▸ **About this task**: The answer should match the records character for character.

▸ **Record set**:
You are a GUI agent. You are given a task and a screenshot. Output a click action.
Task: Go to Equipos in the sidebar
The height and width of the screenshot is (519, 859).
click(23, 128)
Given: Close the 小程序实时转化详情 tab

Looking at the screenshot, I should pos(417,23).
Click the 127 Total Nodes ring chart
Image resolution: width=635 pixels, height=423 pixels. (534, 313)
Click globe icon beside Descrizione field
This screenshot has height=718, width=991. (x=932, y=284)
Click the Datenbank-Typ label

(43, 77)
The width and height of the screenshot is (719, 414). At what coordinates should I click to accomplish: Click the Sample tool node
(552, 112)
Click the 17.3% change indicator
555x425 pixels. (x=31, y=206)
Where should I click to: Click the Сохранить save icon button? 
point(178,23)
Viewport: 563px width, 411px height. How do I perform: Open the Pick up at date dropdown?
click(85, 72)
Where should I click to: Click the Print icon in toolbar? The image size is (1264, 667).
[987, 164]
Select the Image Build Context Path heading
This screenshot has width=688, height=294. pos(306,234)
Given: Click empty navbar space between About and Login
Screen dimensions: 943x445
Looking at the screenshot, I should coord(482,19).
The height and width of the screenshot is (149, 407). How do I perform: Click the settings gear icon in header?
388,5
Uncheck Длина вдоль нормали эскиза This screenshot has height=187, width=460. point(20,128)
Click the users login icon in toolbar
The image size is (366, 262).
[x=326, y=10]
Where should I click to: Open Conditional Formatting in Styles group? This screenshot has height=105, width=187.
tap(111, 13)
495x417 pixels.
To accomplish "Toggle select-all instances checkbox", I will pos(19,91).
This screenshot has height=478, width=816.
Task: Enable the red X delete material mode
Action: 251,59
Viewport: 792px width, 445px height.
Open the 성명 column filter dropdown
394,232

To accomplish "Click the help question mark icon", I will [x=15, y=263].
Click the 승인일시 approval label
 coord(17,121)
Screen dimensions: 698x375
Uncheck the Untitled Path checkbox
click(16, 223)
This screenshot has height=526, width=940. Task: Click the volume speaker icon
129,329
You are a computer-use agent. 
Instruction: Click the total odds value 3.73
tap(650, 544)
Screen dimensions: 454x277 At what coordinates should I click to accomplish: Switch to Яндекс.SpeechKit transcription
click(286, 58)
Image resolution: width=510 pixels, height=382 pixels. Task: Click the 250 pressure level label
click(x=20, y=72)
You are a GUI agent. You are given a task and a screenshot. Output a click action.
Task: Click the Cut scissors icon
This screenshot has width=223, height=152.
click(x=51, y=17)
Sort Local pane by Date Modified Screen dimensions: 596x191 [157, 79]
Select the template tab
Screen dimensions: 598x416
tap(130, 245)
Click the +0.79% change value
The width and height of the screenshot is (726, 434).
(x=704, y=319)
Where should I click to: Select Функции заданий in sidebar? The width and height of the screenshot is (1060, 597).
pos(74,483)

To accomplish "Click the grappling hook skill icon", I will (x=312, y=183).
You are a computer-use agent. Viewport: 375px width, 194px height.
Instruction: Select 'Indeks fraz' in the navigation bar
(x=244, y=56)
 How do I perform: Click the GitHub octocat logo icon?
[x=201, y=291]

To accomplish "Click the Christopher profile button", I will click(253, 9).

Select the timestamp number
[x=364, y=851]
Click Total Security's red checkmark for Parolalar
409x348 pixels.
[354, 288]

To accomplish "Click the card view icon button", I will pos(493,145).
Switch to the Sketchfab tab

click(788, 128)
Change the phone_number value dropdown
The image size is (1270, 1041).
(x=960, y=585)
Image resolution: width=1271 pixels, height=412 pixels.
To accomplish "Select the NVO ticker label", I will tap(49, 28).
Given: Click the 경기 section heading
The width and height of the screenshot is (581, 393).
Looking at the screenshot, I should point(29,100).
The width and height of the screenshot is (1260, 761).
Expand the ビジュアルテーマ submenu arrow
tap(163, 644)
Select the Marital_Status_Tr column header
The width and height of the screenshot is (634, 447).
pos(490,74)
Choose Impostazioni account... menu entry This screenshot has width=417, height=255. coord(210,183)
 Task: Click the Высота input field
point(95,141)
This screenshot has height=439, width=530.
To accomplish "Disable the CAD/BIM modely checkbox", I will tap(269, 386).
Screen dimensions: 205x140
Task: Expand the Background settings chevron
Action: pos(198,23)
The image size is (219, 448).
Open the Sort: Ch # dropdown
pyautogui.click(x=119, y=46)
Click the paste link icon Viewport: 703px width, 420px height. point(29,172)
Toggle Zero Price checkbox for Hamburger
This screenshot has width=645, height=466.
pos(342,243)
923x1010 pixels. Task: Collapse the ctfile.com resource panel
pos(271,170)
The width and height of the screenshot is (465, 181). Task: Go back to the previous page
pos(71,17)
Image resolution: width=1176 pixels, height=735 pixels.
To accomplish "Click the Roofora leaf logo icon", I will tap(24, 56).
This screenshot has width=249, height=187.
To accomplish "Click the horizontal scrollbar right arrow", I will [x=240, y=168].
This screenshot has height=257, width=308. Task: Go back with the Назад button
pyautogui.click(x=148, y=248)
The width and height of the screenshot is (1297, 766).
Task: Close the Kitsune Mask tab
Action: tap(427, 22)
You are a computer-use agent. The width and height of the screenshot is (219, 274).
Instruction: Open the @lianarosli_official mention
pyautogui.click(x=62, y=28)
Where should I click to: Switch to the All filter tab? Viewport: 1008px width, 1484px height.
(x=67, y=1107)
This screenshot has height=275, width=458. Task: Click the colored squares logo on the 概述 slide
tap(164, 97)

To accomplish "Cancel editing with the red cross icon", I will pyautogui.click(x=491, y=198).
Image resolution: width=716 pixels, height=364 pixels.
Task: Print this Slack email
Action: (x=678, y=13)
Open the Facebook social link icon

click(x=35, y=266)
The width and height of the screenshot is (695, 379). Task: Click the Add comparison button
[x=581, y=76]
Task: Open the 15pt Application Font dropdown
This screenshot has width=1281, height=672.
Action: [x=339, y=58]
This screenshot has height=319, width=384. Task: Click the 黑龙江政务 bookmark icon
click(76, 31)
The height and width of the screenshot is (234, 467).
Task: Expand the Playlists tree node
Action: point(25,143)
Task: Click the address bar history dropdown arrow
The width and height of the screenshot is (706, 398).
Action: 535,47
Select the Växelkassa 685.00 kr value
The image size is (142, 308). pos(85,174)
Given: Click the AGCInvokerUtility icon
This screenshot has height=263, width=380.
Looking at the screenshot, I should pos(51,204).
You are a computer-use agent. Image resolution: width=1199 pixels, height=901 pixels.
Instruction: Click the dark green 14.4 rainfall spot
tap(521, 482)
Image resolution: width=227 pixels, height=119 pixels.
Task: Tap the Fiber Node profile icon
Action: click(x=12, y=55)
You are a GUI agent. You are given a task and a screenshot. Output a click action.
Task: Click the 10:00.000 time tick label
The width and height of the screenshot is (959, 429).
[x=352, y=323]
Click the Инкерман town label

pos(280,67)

▸ **Worked solution**:
You are a GUI agent. You are given a task and a screenshot. Output a click action.
Task: Go to Equipos in the sidebar
The height and width of the screenshot is (519, 859).
click(23, 128)
Given: Close the 小程序实时转化详情 tab

Looking at the screenshot, I should pos(417,23).
Click the 127 Total Nodes ring chart
Image resolution: width=635 pixels, height=423 pixels. (534, 313)
Click globe icon beside Descrizione field
This screenshot has height=718, width=991. (x=932, y=284)
Click the Datenbank-Typ label

(43, 77)
The width and height of the screenshot is (719, 414). At what coordinates should I click to accomplish: Click the Sample tool node
(552, 112)
Click the 17.3% change indicator
555x425 pixels. (x=31, y=206)
Where should I click to: Click the Сохранить save icon button? 
point(178,23)
Viewport: 563px width, 411px height. How do I perform: Open the Pick up at date dropdown?
click(85, 72)
Where should I click to: Click the Print icon in toolbar? The image size is (1264, 667).
[987, 164]
Select the Image Build Context Path heading
This screenshot has width=688, height=294. pos(306,234)
Given: Click empty navbar space between About and Login
Screen dimensions: 943x445
Looking at the screenshot, I should coord(482,19).
The height and width of the screenshot is (149, 407). How do I perform: Click the settings gear icon in header?
388,5
Uncheck Длина вдоль нормали эскиза This screenshot has height=187, width=460. point(20,128)
Click the users login icon in toolbar
The image size is (366, 262).
[x=326, y=10]
Where should I click to: Open Conditional Formatting in Styles group? This screenshot has height=105, width=187.
tap(111, 13)
495x417 pixels.
To accomplish "Toggle select-all instances checkbox", I will pos(19,91).
This screenshot has height=478, width=816.
Task: Enable the red X delete material mode
Action: 251,59
Viewport: 792px width, 445px height.
Open the 성명 column filter dropdown
394,232

To accomplish "Click the help question mark icon", I will [x=15, y=263].
Click the 승인일시 approval label
 coord(17,121)
Screen dimensions: 698x375
Uncheck the Untitled Path checkbox
click(16, 223)
This screenshot has height=526, width=940. Task: Click the volume speaker icon
129,329
You are a computer-use agent. 
Instruction: Click the total odds value 3.73
tap(650, 544)
Screen dimensions: 454x277 At what coordinates should I click to accomplish: Switch to Яндекс.SpeechKit transcription
click(286, 58)
Image resolution: width=510 pixels, height=382 pixels. Task: Click the 250 pressure level label
click(x=20, y=72)
You are a GUI agent. You are given a task and a screenshot. Output a click action.
Task: Click the Cut scissors icon
This screenshot has width=223, height=152.
click(x=51, y=17)
Sort Local pane by Date Modified Screen dimensions: 596x191 [157, 79]
Select the template tab
Screen dimensions: 598x416
tap(130, 245)
Click the +0.79% change value
The width and height of the screenshot is (726, 434).
(x=704, y=319)
Where should I click to: Select Функции заданий in sidebar? The width and height of the screenshot is (1060, 597).
pos(74,483)

To accomplish "Click the grappling hook skill icon", I will (x=312, y=183).
You are a computer-use agent. Viewport: 375px width, 194px height.
Instruction: Select 'Indeks fraz' in the navigation bar
(x=244, y=56)
 How do I perform: Click the GitHub octocat logo icon?
[x=201, y=291]

To accomplish "Click the Christopher profile button", I will click(253, 9).

Select the timestamp number
[x=364, y=851]
Click Total Security's red checkmark for Parolalar
409x348 pixels.
[354, 288]

To accomplish "Click the card view icon button", I will pos(493,145).
Switch to the Sketchfab tab

click(788, 128)
Change the phone_number value dropdown
The image size is (1270, 1041).
(x=960, y=585)
Image resolution: width=1271 pixels, height=412 pixels.
To accomplish "Select the NVO ticker label", I will tap(49, 28).
Given: Click the 경기 section heading
The width and height of the screenshot is (581, 393).
Looking at the screenshot, I should point(29,100).
The width and height of the screenshot is (1260, 761).
Expand the ビジュアルテーマ submenu arrow
tap(163, 644)
Select the Marital_Status_Tr column header
The width and height of the screenshot is (634, 447).
pos(490,74)
Choose Impostazioni account... menu entry This screenshot has width=417, height=255. coord(210,183)
 Task: Click the Высота input field
point(95,141)
This screenshot has height=439, width=530.
To accomplish "Disable the CAD/BIM modely checkbox", I will tap(269, 386).
Screen dimensions: 205x140
Task: Expand the Background settings chevron
Action: pos(198,23)
The image size is (219, 448).
Open the Sort: Ch # dropdown
pyautogui.click(x=119, y=46)
Click the paste link icon Viewport: 703px width, 420px height. point(29,172)
Toggle Zero Price checkbox for Hamburger
This screenshot has width=645, height=466.
pos(342,243)
923x1010 pixels. Task: Collapse the ctfile.com resource panel
pos(271,170)
The width and height of the screenshot is (465, 181). Task: Go back to the previous page
pos(71,17)
Image resolution: width=1176 pixels, height=735 pixels.
To accomplish "Click the Roofora leaf logo icon", I will tap(24, 56).
This screenshot has width=249, height=187.
To accomplish "Click the horizontal scrollbar right arrow", I will [x=240, y=168].
This screenshot has height=257, width=308. Task: Go back with the Назад button
pyautogui.click(x=148, y=248)
The width and height of the screenshot is (1297, 766).
Task: Close the Kitsune Mask tab
Action: tap(427, 22)
You are a computer-use agent. The width and height of the screenshot is (219, 274).
Instruction: Open the @lianarosli_official mention
pyautogui.click(x=62, y=28)
Where should I click to: Switch to the All filter tab? Viewport: 1008px width, 1484px height.
(x=67, y=1107)
This screenshot has height=275, width=458. Task: Click the colored squares logo on the 概述 slide
tap(164, 97)

To accomplish "Cancel editing with the red cross icon", I will pyautogui.click(x=491, y=198).
Image resolution: width=716 pixels, height=364 pixels.
Task: Print this Slack email
Action: (x=678, y=13)
Open the Facebook social link icon

click(x=35, y=266)
The width and height of the screenshot is (695, 379). Task: Click the Add comparison button
[x=581, y=76]
Task: Open the 15pt Application Font dropdown
This screenshot has width=1281, height=672.
Action: [x=339, y=58]
This screenshot has height=319, width=384. Task: Click the 黑龙江政务 bookmark icon
click(76, 31)
The height and width of the screenshot is (234, 467).
Task: Expand the Playlists tree node
Action: point(25,143)
Task: Click the address bar history dropdown arrow
The width and height of the screenshot is (706, 398).
Action: 535,47
Select the Växelkassa 685.00 kr value
The image size is (142, 308). pos(85,174)
Given: Click the AGCInvokerUtility icon
This screenshot has height=263, width=380.
Looking at the screenshot, I should pos(51,204).
You are a computer-use agent. Image resolution: width=1199 pixels, height=901 pixels.
Instruction: Click the dark green 14.4 rainfall spot
tap(521, 482)
Image resolution: width=227 pixels, height=119 pixels.
Task: Tap the Fiber Node profile icon
Action: click(x=12, y=55)
You are a GUI agent. You are given a task and a screenshot. Output a click action.
Task: Click the 10:00.000 time tick label
The width and height of the screenshot is (959, 429).
[x=352, y=323]
Click the Инкерман town label

pos(280,67)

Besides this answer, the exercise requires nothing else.